1. ## Conservative field

I have one problem to prove the field is conservative
$\displaystyle F(x,y,z) = yzi + xzj + yzk$

But for me this field not is conservative.
I am mistaken?

2. It seems like we're doing similar things! Do you have exams in May as well?

For this I would use the Component test for Conservative fields.

let $\displaystyle M(x,y,z)=yz$,$\displaystyle N(x,y,z)=xz$ and $\displaystyle P(x,y,z)=yz$.

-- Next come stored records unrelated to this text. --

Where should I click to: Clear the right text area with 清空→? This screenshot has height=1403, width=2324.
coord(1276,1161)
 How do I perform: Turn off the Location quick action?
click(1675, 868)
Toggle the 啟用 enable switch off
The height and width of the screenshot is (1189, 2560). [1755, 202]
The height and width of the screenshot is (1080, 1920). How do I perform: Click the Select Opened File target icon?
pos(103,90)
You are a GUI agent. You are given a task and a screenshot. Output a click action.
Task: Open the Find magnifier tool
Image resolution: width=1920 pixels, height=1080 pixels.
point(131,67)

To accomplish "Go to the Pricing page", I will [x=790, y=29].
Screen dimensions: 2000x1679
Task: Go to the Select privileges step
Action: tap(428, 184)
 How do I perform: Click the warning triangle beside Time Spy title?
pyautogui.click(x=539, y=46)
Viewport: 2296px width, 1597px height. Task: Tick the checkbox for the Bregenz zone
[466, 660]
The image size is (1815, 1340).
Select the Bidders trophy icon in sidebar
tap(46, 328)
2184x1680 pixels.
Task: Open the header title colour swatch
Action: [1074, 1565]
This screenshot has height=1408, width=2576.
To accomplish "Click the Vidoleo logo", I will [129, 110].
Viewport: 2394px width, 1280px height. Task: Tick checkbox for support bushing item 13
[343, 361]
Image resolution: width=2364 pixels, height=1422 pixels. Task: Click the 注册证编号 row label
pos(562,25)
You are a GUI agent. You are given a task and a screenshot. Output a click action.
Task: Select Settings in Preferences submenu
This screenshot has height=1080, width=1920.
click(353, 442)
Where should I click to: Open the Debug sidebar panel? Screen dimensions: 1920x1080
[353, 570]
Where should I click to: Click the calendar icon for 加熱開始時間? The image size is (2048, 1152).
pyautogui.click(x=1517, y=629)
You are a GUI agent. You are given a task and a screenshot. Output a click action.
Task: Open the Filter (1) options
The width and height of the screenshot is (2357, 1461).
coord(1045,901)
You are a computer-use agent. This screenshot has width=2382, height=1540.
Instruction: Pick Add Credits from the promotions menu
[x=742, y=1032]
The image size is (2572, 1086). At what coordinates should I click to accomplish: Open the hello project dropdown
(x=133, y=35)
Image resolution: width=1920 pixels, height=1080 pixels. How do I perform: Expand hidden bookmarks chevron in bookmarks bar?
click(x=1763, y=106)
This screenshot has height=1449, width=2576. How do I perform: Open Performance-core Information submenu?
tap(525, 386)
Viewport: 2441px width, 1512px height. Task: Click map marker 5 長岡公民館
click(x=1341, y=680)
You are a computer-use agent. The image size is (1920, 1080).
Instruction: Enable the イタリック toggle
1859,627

For a field to be conservative $\displaystyle \frac{\partial P}{\partial y}=\frac{\partial N}{\partial z}$, $\displaystyle \frac{\partial M}{\partial z}=\frac{\partial P}{ \partial x}$ and $\displaystyle \frac{\partial N}{ \partial x}=\frac{\partial M}{\partial y}$.

But $\displaystyle \frac{\partial P}{\partial y}=z$ and $\displaystyle \frac{\partial N}{\partial z}=x$.

But we also know that $\displaystyle x=z$ since $\displaystyle yz=yz$.

Hence $\displaystyle \boxed{\frac{\partial P}{\partial y}=\frac{\partial N}{\partial z}}$

Try it for the others and see what you get. For me, it doesn't appear that $\displaystyle \frac{\partial M}{\partial z}=\frac{\partial P}{ \partial x}$ holds.....

3. Originally Posted by Showcase_22
It seems like we're doing similar things! Do you have exams in May as well?

For this I would use the Component test for Conservative fields.

let $\displaystyle M(x,y,z)=yz$,$\displaystyle N(x,y,z)=xz$ and $\displaystyle P(x,y,z)=yz$.

For a field to be conservative $\displaystyle \frac{\partial P}{\partial y}=\frac{\partial N}{\partial z}$, $\displaystyle \frac{\partial M}{\partial z}=\frac{\partial P}{ \partial x}$ and $\displaystyle \frac{\partial N}{ \partial x}=\frac{\partial M}{\partial y}$.

But $\displaystyle \frac{\partial P}{\partial y}=z$ and $\displaystyle \frac{\partial N}{\partial z}=x$.

But we also know that $\displaystyle x=z$ since $\displaystyle yz=yz$.

Hence $\displaystyle \boxed{\frac{\partial P}{\partial y}=\frac{\partial N}{\partial z}}$

Try it for the others and see what you get. For me, it doesn't appear that $\displaystyle \frac{\partial M}{\partial z}=\frac{\partial P}{ \partial x}$ holds.....
I have exams in end april.

I solve the rotational and value is different 0 hence i think that not is conservative

4. I don't think it is either.

I've had the opportunity to check $\displaystyle \frac{\partial M}{\partial z}=\frac{\partial P}{ \partial x} \Rightarrow \ y=0$ which isn't always true.

5. Originally Posted by Showcase_22
I don't think it is either.

I've had the opportunity to check $\displaystyle \frac{\partial M}{\partial z}=\frac{\partial P}{ \partial x} \Rightarrow \ y=0$ which isn't always true.
$\displaystyle rot = (\frac{ \partial (yz)}{ \partial y} - \frac{ \partial (xz)}{ \partial z})i + (\frac{ \partial (yz)}{ \partial z} - \frac{ \partial (yz)}{ \partial x})j + (\frac{ \partial (xz)}{ \partial x} - \frac{ \partial (yz)}{ \partial y})k$

$\displaystyle rot = (z-x)i + (y-0)j + (0)k$ is different 0

6. exactly!

How did you prove it was not conservative? I'm new to this stuff myself and would love to see how other people do these types of questions.